The ceramics, glass, metalwork, jewellery, woodwork, textiles and leatherwork included in this exhibition have been drawn extensively from both the Crafts Board Collection and the National Gallery of Australias own early acquisitions from the mid-1970s to the mid 1980s. They are displayed in thematic groupings to reflect some of the influences that impacted on the field during a period of two decades characterised by enormous social change, design experimentation and the search for alternative means of visual expression in the production of functional and sculptural objects.
While this search for a direct expression of material and form that characterised the craft revival of the early 1960s had antecedents in the British and American Arts and Crafts Movements of the late nineteenth and early twentieth centuries, its late twentieth century manifestations owed less to a rejection of industry than to the exposure of a younger generation of designers and makers to myriad influences on the nature of object-making.
With increased opportunities from the mid-1960s for Australians to travel abroad, allowing a maturing, and design-educated post-World War Two generation of makers first-hand access to the richness and diversity of the material cultures of Asia, Europe and the third world, a broadened dimension of expression through craft media and techniques entered the repertoire of Australian craft practice. Traditional modes of training, skill development and apprenticeship were encountered and adopted by a number of Australians willing to subject themselves to such rigours.

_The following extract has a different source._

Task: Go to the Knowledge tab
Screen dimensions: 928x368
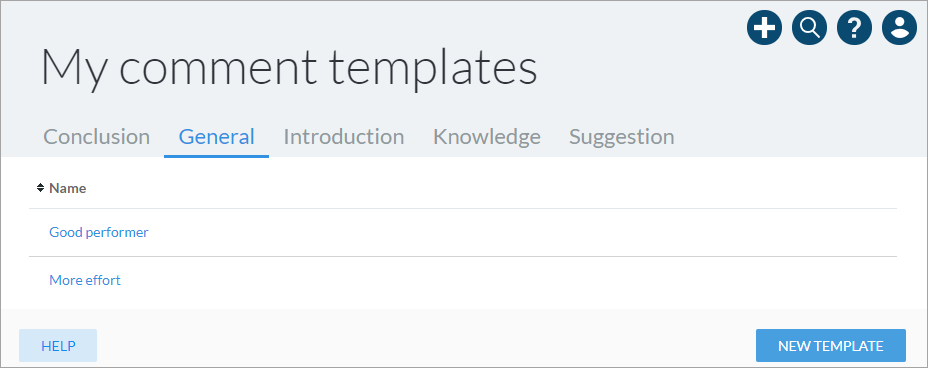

These experiences gave many makers a foundation for their own studio practice and were revealed through hybrid work (particularly in the area of ceramics) that explored and combined the qualities of both foreign and Australian materials, techniques and design motifs. The enduring ceramic traditions of Japan dominated studio ceramics, allowing Australians to engage with its material culture though locally-produced objects interpreting the complexities and subtleties of traditional Japanese firing and glazing techniques.
The intrinsic uniqueness and material qualities of the hand-crafted object existed as a counterpoint to the wider world of art and design from the mid-1960s, from pop and op art and minimalism to the new design forms and use of plastics and other synthetics in furniture, industrial design and fashion. The postmodernist fervour of architecture and object design from the late 1970s also encouraged a new appreciation of other design and craft traditions, such as eighteenth- and nineteenth-century porcelain, Venetian and Bohemian glass, Victorian jewellery, art nouveau and art deco design, and those more broadly determined examples of kitsch and popular culture. Such traditional modes of expression found new proponents among Australian craft practitioners who would expand the stylistic and technical vocabulary of the crafts through work that offered witty, intellectually engaging and technically accomplished interpretations of these styles.
These influences ran parallel to that of Scandinavian design, which reached its peak of marketing exposure in Australia during this time. Offering models of rational production and astute marketing through eloquent expressions of natural and indigenous materials, the Scandinavian approach to design (which combined craft and functionalist traditions with modernist ideals) provided models for the curricula of Australias newly-developing tertiary craft and design courses.